Agreed, however I would vouch it is a matter of culture beyond anything else.

Dennis Ritchie had this to say about C,

> Although the first edition of K&R described most of the rules that brought C's type structure to its present form, many programs written in the older, more relaxed style persisted, and so did compilers that tolerated it. To encourage people to pay more attention to the official language rules, to detect legal but suspicious constructions, and to help find interface mismatches undetectable with simple mechanisms for separate compilation, Steve Johnson adapted his pcc compiler to produce lint [Johnson 79b], which scanned a set of files and remarked on dubious constructions.

So lint aka static analysis, exists since 1979, and yet in 2026 one still has to advocate for stuff like clang tidy to be used.

Now you can argue that the right way would be to fix the language, not outsource to a linter, yes although the same could be told about clippy versus improving Rust.

Just like even though C++ frameworks always had the option to have bounds checking enabled, it took until C++26, under industry and government pressure, to make it officially part of the standard.

Community culture is a big deal, and hence why you don't see everyone using unsafe (or similar) all over the place in memory safe languages, and it is a big deal to even improve C and C++ safety by at least adopt the tooling that is already there.
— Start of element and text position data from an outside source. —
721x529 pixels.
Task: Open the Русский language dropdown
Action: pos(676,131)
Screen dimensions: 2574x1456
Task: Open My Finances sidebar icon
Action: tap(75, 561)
I think I agree with your points on tooling. As much as I'd prefer that new projects used Rust instead of C++, I don't have any illusions that C++ isn't going anywhere any time soon, and any sort of static checking that gets introduced for C++ codebases is an improvement compared to not using it. If anything, it seems even more necessary when there are things that the language will likely never be able to check (without breaking changes, which would be controversial to say the least).